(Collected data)
******************************

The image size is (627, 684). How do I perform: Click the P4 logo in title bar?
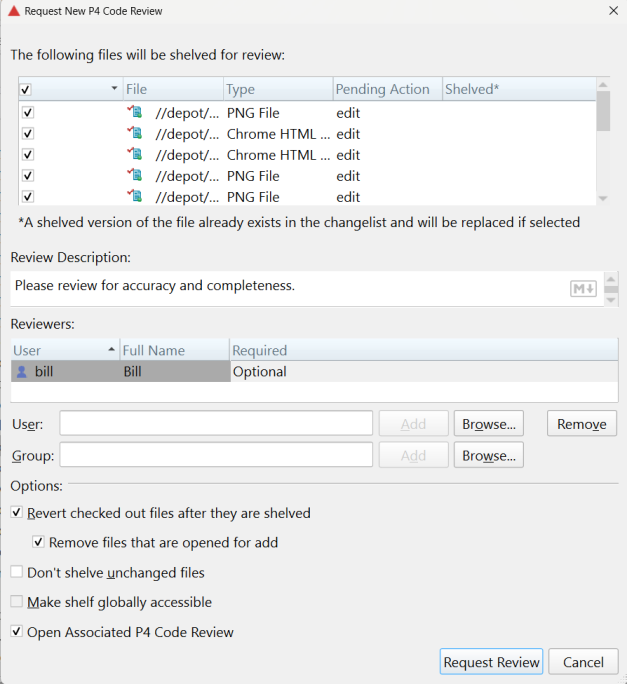(13, 10)
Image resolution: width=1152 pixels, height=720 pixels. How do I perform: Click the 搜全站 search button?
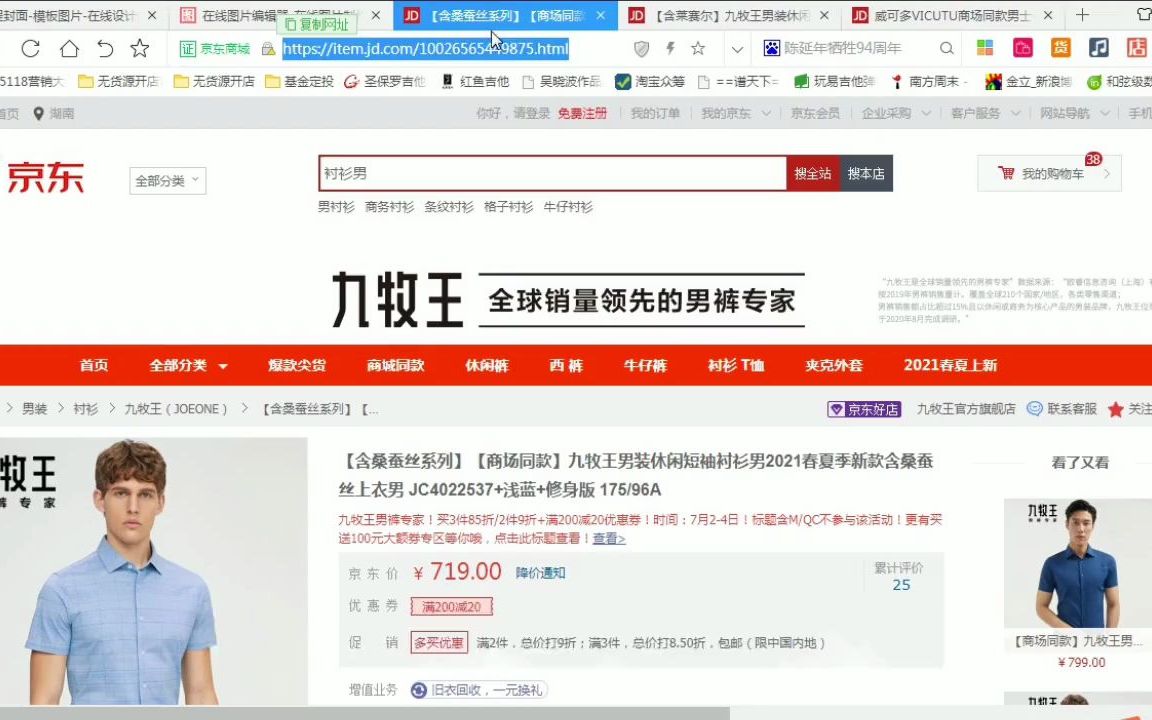[812, 172]
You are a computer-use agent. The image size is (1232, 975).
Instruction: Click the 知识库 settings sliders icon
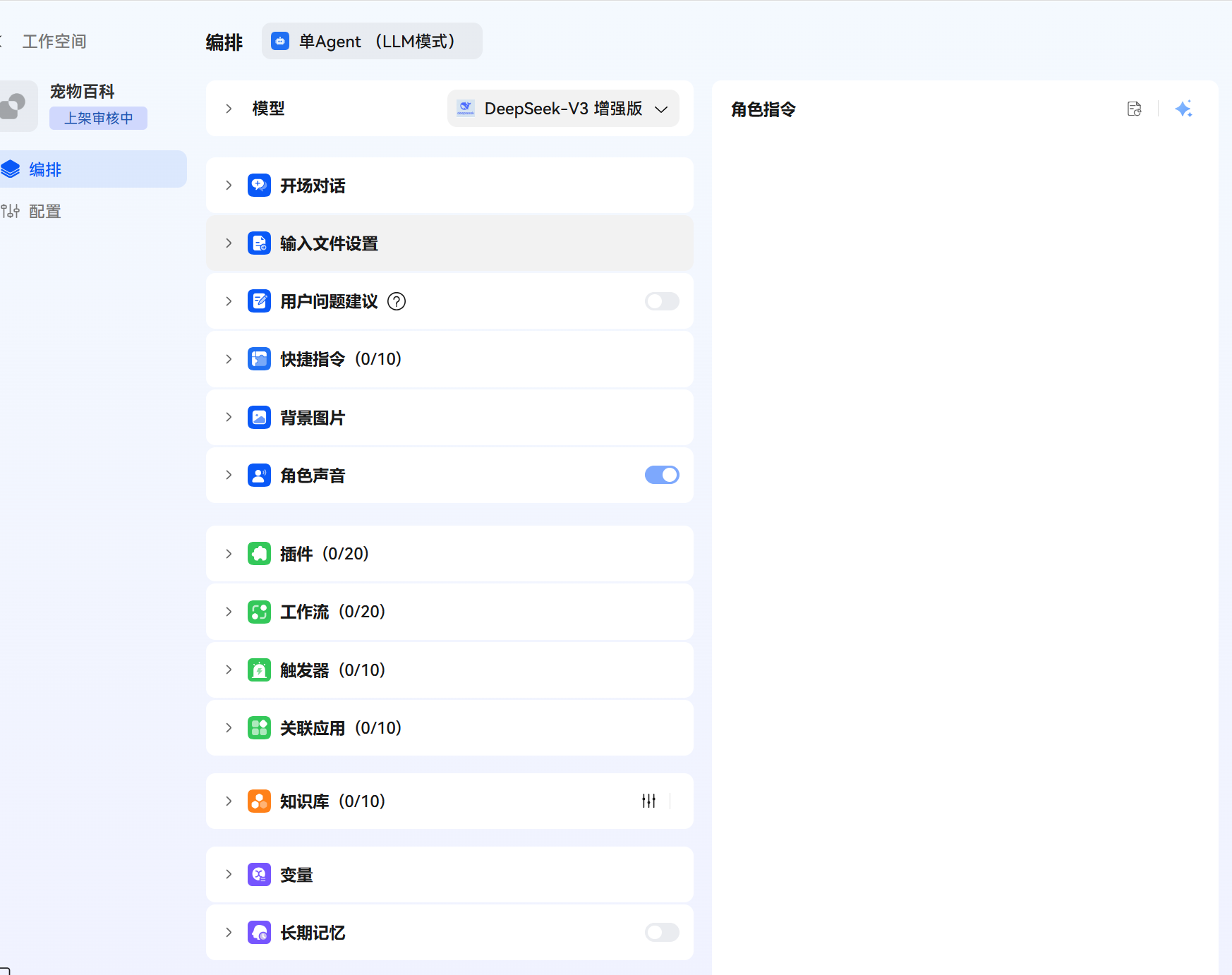tap(648, 801)
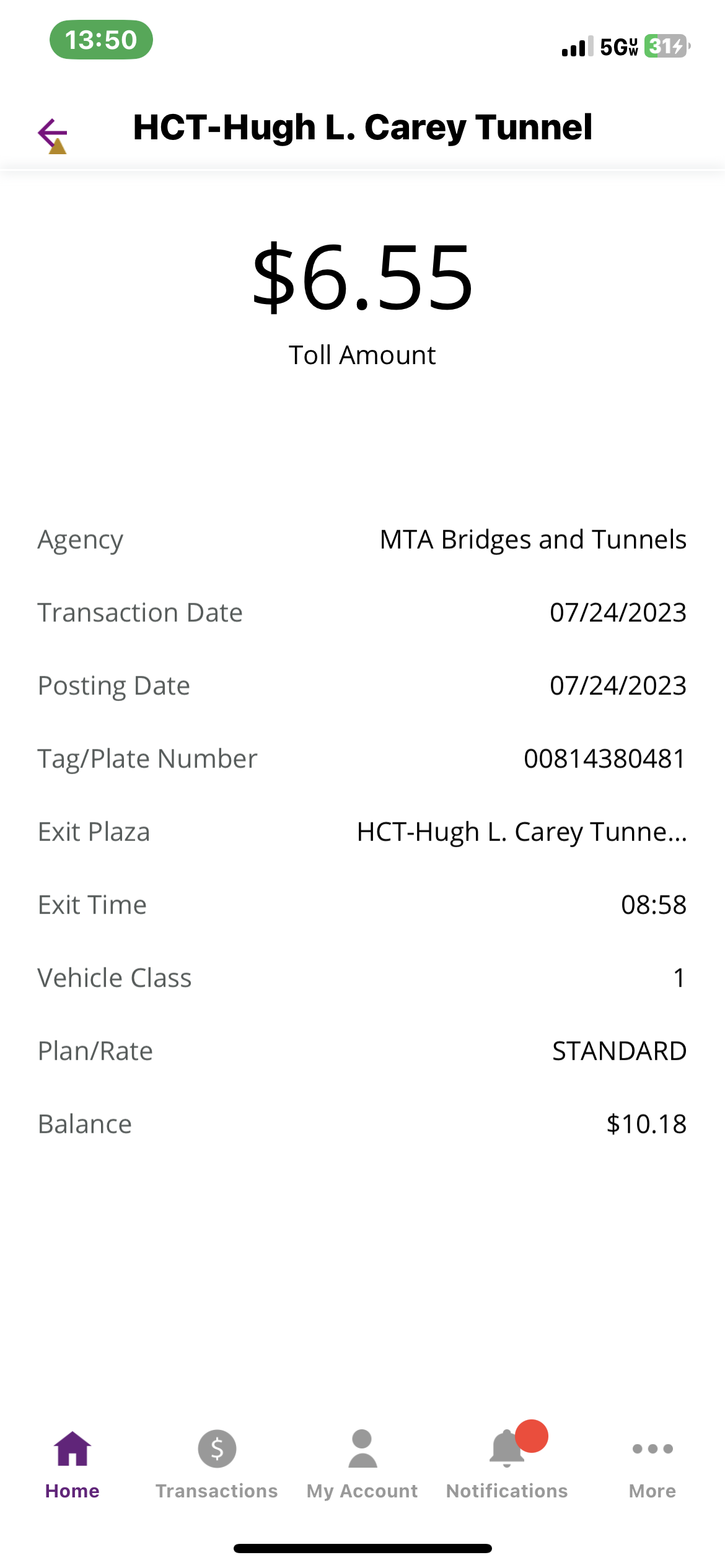Tap the HCT-Hugh L. Carey Tunnel title
The image size is (725, 1568).
click(362, 128)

******************************

Once the line containing "Instruction: Click the" is located, write out exactly that line and each one after it to the end of the records above, excluding pictures and nothing else.

Instruction: Click the 知识库 settings sliders icon
tap(648, 801)
Tap the HCT-Hugh L. Carey Tunnel title
The image size is (725, 1568).
click(362, 128)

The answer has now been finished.